Opposition calls for AG Gabriel Suri’s recusal from APID matters to protect public trust and justice
The Leader of the Official Opposition, Hon. Manasseh Damukana Sogavare MP, says the issue concerning Attorney-General Gabriel Suri and Asia Pacific Investment Development Ltd (APID) has now become a serious test of integrity in public office, the independence of legal decision-making, and the public’s confidence in the administration of justice.
Hon. Manasseh Sogavare stated, this is not a partisan issue and it is not a personal attack. It is a question of public standards. When the State is pursuing a live court claim for more than SBD 8.6 million in alleged unpaid mining royalties arising from 33 bauxite shipments, the people of Solomon Islands are entitled to absolute confidence that every decision taken on behalf of the Government is free from any actual or apparent conflict of interest.
The High Court proceedings in Civil Case No. 210 of 2025 are significant. The Court has already dismissed APID’s attempt to avoid the proceedings on procedural grounds and later restored APID to the Companies Register so the State’s royalties case could continue. That means this is not a rumour, not a political invention, and not a closed matter. It is a live and serious proceeding involving money allegedly owed to the State and people of Solomon Islands.

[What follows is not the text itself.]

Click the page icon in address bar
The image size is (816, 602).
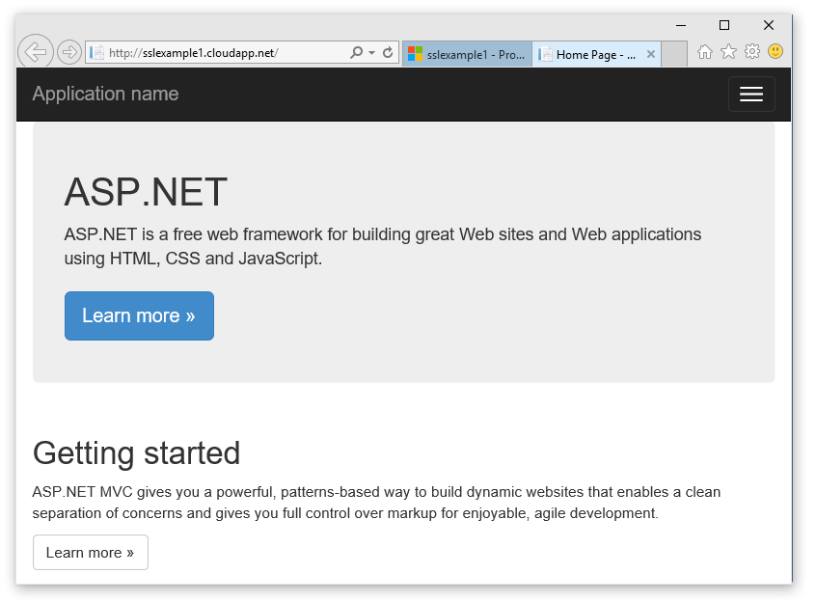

He emphasized, the concern now is that the documentary record shows a prior professional relationship between Mr Suri and APID that is too substantial to ignore. Records indicate that APID used Suri’s Law Practice as its postal address, that Gabriel Suri was identified as APID’s contact person, and that an annual return was filed through him as authorised person. Court records also show Mr Suri appearing in APID-related litigation, and later appearing as amicus in proceedings opposing the restoration of APID to the Companies Register.
Shortly after being appointed Attorney-General, Mr Suri then wrote to the Director of Mines stating that he had been instructed by the Prime Minister to initiate investigation into the same 33 shipments that are at the centre of the State’s court claim. That investigation reaches beyond the ordinary civil case and extends to possible money-laundering and proceeds-of-crime considerations involving multiple public agencies.

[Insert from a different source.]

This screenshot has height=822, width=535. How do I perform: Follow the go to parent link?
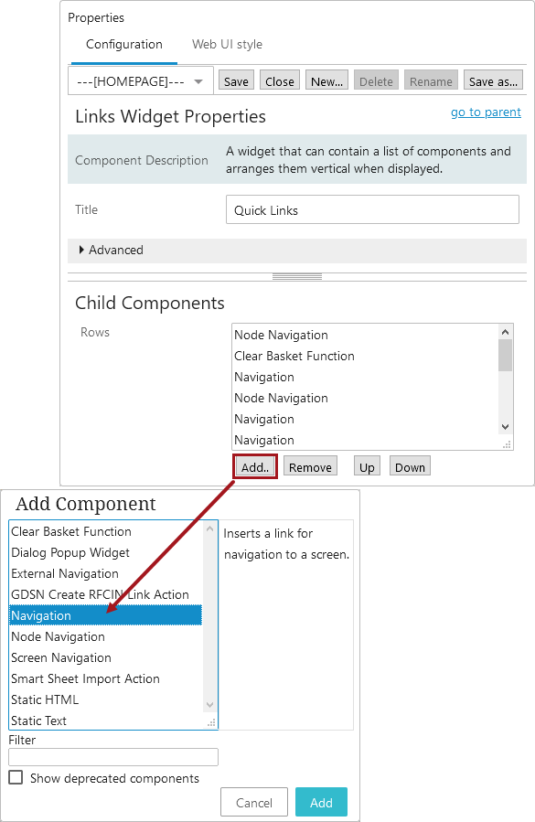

Hon. Sogavare said this combination of past involvement and present authority is precisely why recusal is necessary.
“The issue is not whether guilt has already been proved against anyone. The issue is whether the people of Solomon Islands can have confidence that APID-related decisions are being made independently, impartially, and solely in the public interest.”
The leader of the official opposition adds,
“Where the documentary record shows prior professional involvement with APID, the Attorney-General should not continue to direct, supervise, advise on, or influence APID-related matters on behalf of the State. The only proper course is full recusal.”
He said the investigation should not be used to derail the court case, and the court case should not be compromised by the investigation. The State’s claim for unpaid royalties should continue according to law, but it must proceed in a way that cannot later be attacked as conflicted or tainted.
“The people are entitled to both: recovery of public money if it is owed, and a legal process that is beyond reproach. Those two things must go together.”
For that reason, the Opposition calls for the following immediate steps:
- The Attorney-General should fully recuse himself from every APID-related matter, whether in court, in legal advice, in Cabinet processes, in correspondence, or in any investigative or enforcement decision.
- All APID-related work should be delegated to law officers or independent counsel who are free from any actual or apparent conflict of interest.
- The Prime Minister should publicly clarify what safeguards, screening arrangements, or recusal measures have been put in place since Mr Suri’s appointment.
- Any ongoing APID-related investigation should continue under an arrangement that protects its independence and protects the integrity of the existing court proceedings.
Hon. Sogavare said this matter now goes beyond one official and one company. It raises a wider question about the standards expected in government.
“The Solomon Islands cannot afford a culture where conflicts of interest are ignored until public confidence is broken. Public office carries a duty to avoid even the appearance that prior loyalties might influence present decisions.”
The Opposition will continue to monitor this matter closely and will pursue full accountability through the proper constitutional and parliamentary channels.